PS.: This is particularly useful for receiving mobile originated (MO) SMS messages from cellular phone companies.
nyvsld at gmail dot com 27-Nov-2005 07:28
php://stdin supports fseek() and fstat() function call,
while php://input doesn't.
drewish at katherinehouse dot com 25-Sep-2005 08:50
Be aware that contrary to the way this makes it sound, under Apache, php://output and php://stdout don't point to the same place.

<?php
$fo
= fopen('php://output', 'w');
$fs = fopen('php://stdout', 'w');

fputs($fo, "You can see this with the CLI and Apache.\n");
fputs($fs, "This only shows up on the CLI...\n");

fclose($fo);
fclose($fs);
?>

Using the CLI you'll see:
  You can see this with the CLI and Apache.
  This only shows up on the CLI...

Using the Apache SAPI you'll see:
  You can see this with the CLI and Apache.
chris at free-source dot com 26-Apr-2005 09:52
If you're looking for a unix based smb wrapper there isn't one built in,  but I've had luck with http://www.zevils.com/cgi-bin/viewcvs.cgi/libsmbclient-php/ (tarball link at the end).
nargy at yahoo dot com 24-Sep-2004 12:16
When opening php://output in append mode you get an error, the way to do it:
$fp=fopen("php://output","w");
fwrite($fp,"Hello, world !<BR>\n");
fclose($fp);
aidan at php dot net 27-May-2004 12:34
The contants:

* STDIN
* STDOUT
* STDERR

Were introduced in PHP 4.3.0 and are synomous with the fopen('php://stdx') result resource.
lupti at yahoo dot com 29-Nov-2003 11:04
I find using file_get_contents with php://input is very handy and efficient. Here is the code:

$request = "";
$request = file_get_contents("php://input");

I don't need to declare the URL filr string as "r". It automatically handles open the file with read.

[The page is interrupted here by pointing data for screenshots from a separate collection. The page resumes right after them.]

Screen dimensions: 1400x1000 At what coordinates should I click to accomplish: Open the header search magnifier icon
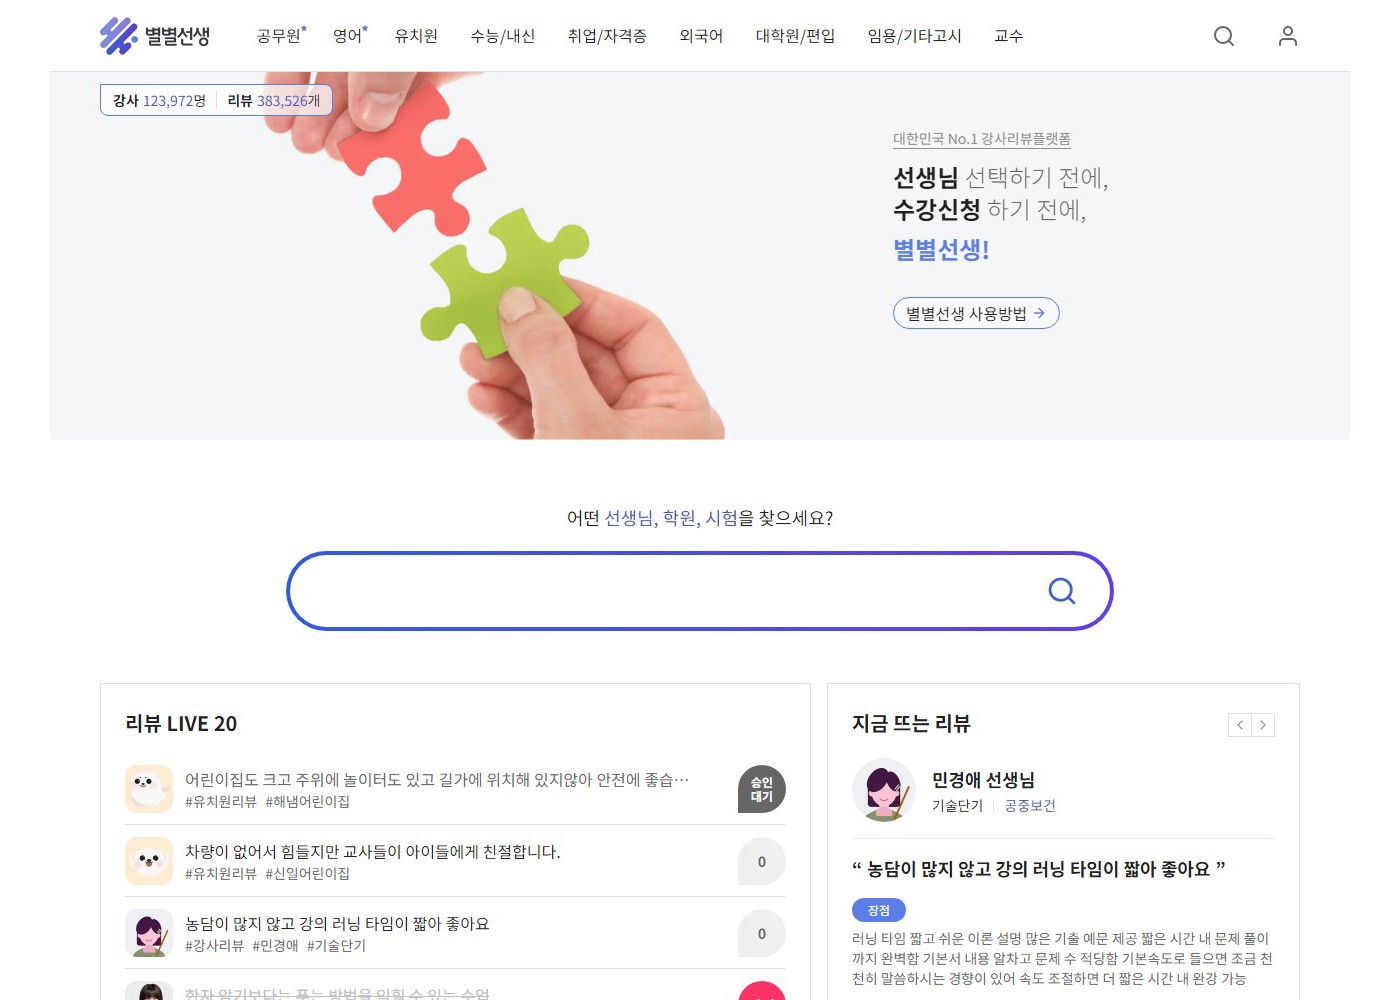point(1224,36)
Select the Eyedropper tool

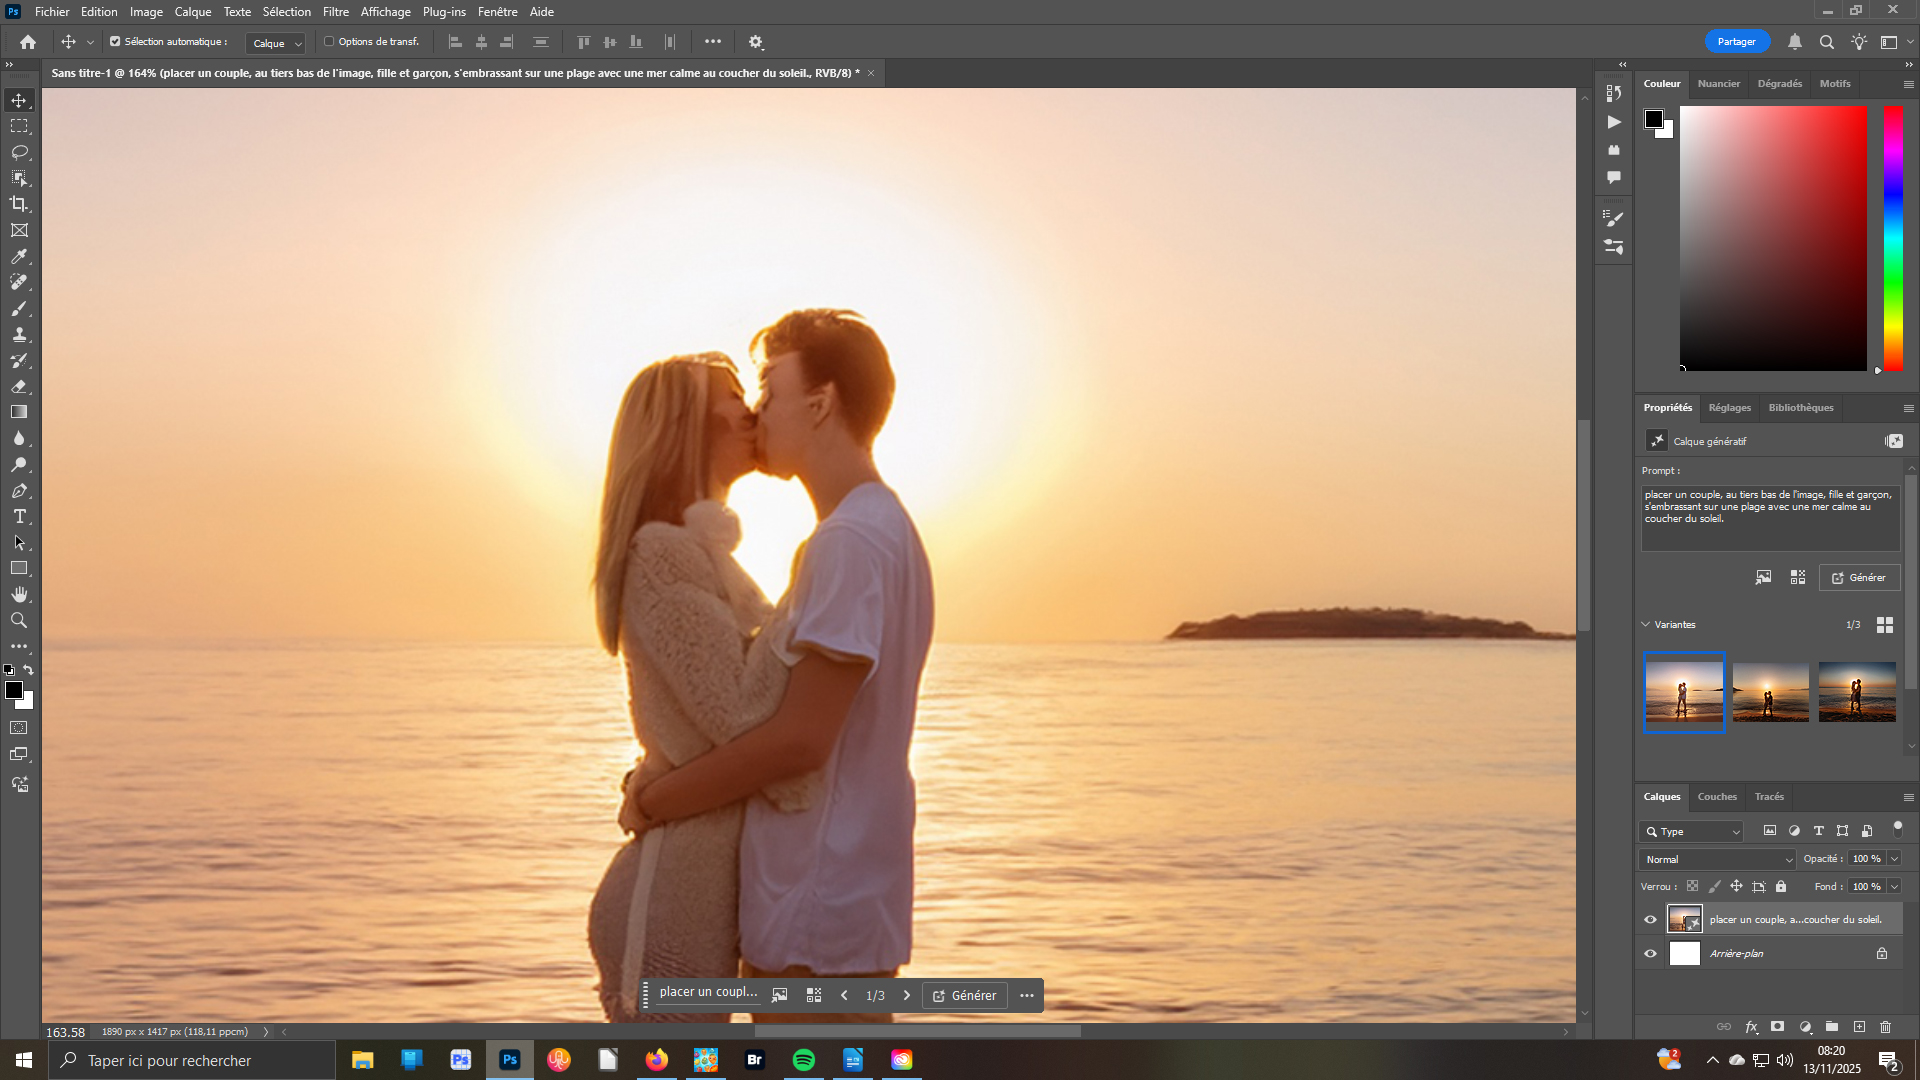coord(19,256)
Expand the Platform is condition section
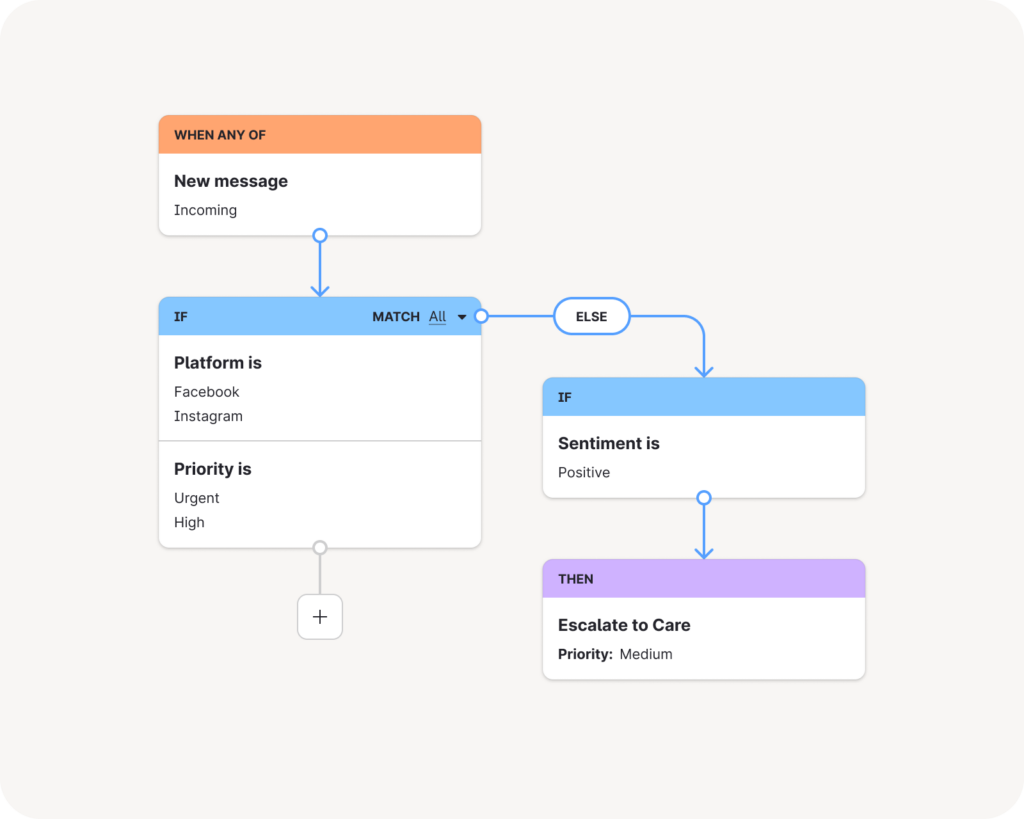Image resolution: width=1024 pixels, height=819 pixels. point(217,362)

I can then use this $request string to your XMLparser as data.
sam at bigwig dot net 15-Aug-2003 05:02
[ Editor's Note: There is a way to know.  All response headers (from both the final responding server and intermediate redirecters) can be found in $http_response_header or stream_get_meta_data() as described above. ]

If you open an HTTP url and the server issues a Location style redirect, the redirected contents will be read but you can't find out that this has happened.

So if you then parse the returned html and try and rationalise relative URLs you could get it wrong.